American Pain Society
19th Annual Meeting
Zahid H. Bajwa, MD
As our understanding of the complex mechanisms of neuropathic pain grows, it is becoming clear that numerous pathways, receptors, and neurotransmitters underlie the phenomenon and, thus, expecting a single drug, whatever the drug, to provide complete relief of neuropathic pain is entirely unrealistic. In a noteworthy symposium at the 19th annual meeting of the American Pain Society, James Eisenach, MD, Wake Forest University, Winston-Salem, North Carolina, Mitchell Max, MD, National Institutes of Health, Bethesda, Maryland, and Michael Rowbotham, MD, University of California at San Francisco discussed approaches toward a rational polypharmacy for patients with neuropathic pain. Robert Dworkin, PhD, University of Rochester, New York, moderated the discussion.
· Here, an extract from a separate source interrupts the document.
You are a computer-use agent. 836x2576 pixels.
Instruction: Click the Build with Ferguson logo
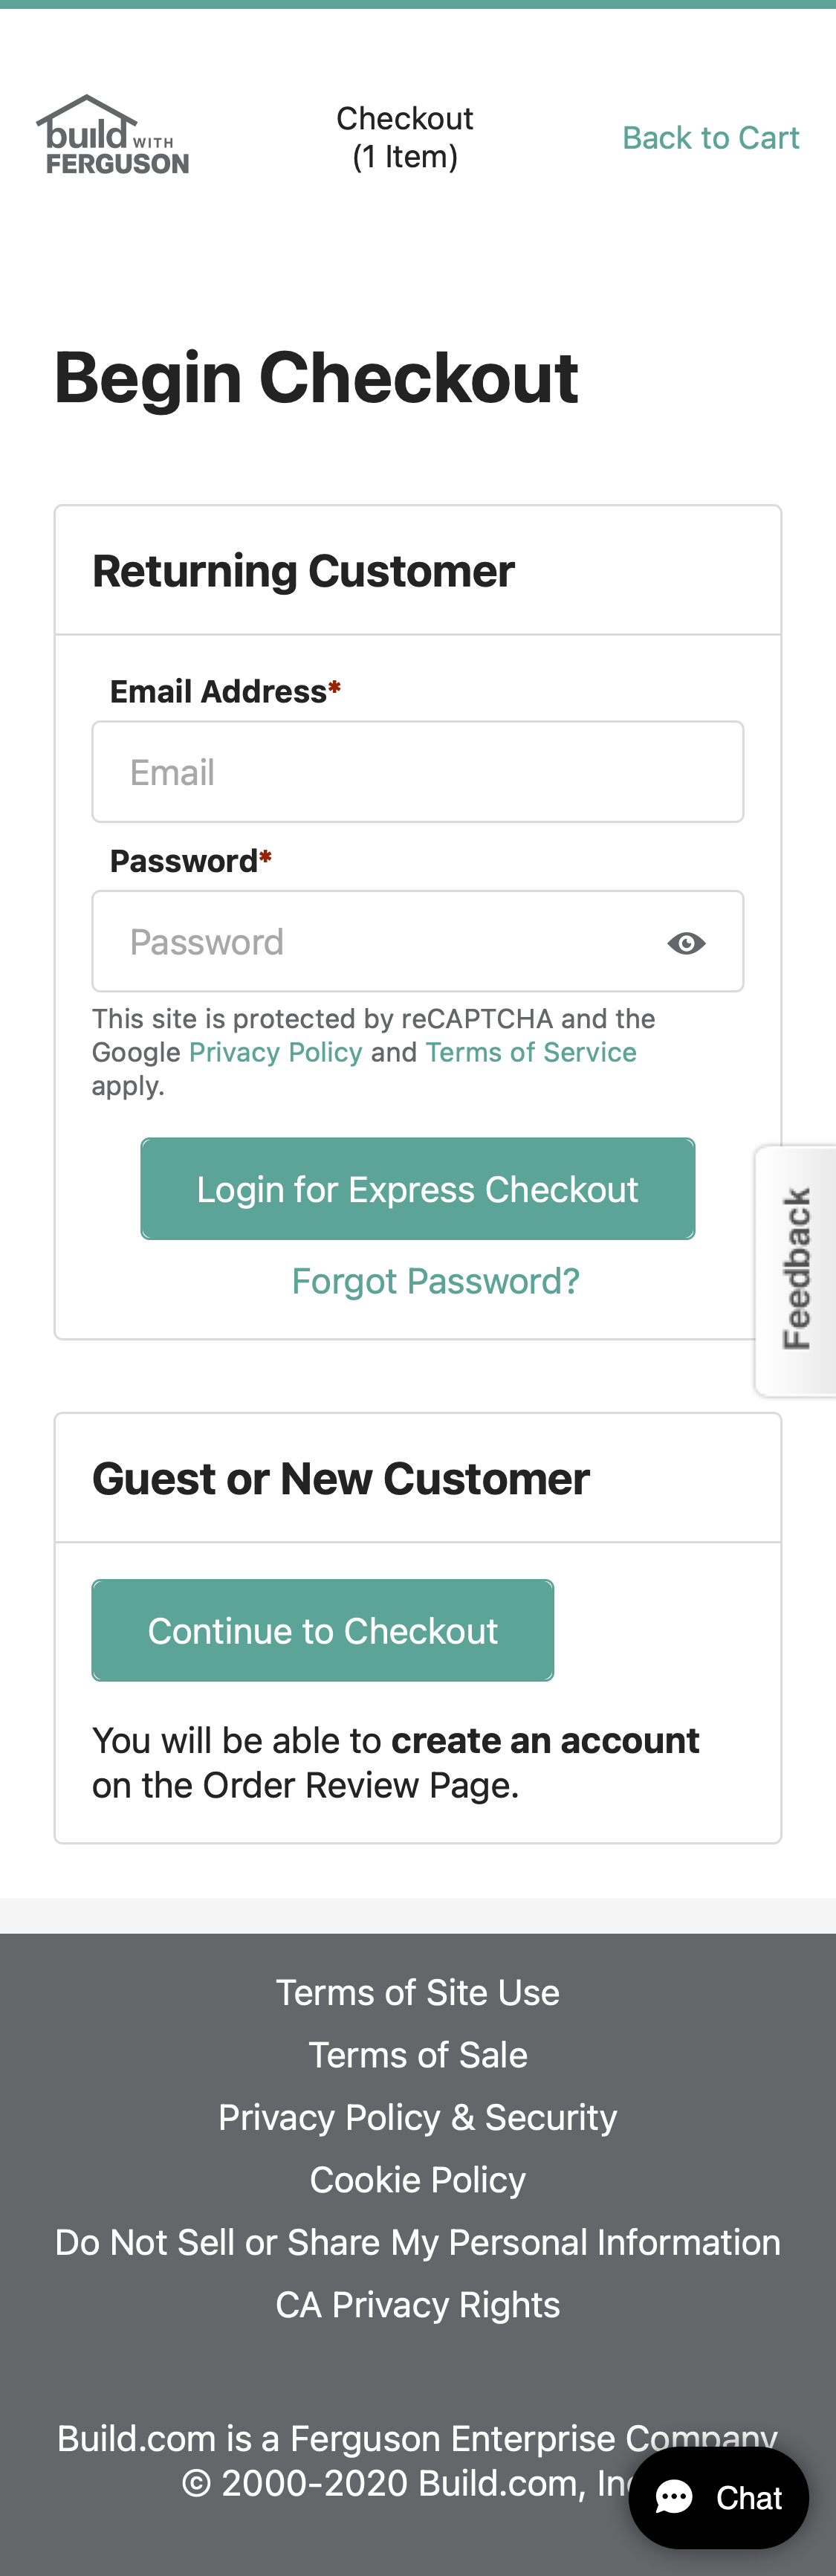pos(112,135)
These presenters reviewed the multiple neurobiologic and chemical pathways involved in specific neuropathic pain syndromes including postherpetic neuralgia, diabetic neuropathy, and complex regional pain syndromes (previously known as causalgia and reflex sympathetic dystrophy). They noted that each of these syndromes probably involves at least several mechanisms, hence explaining the variable and usually incomplete response to any single therapeutic agent.
Based on clinically and statistically significant randomized, controlled studies, gabapentin and tricyclic antidepressants seem to be most efficacious in the treatment of painful diabetic neuropathy and postherpetic neuralgia but none of the studied antidepressant or antiepileptic agents has provided complete analgesia as a single agent for any of the above neuropathic pain syndromes.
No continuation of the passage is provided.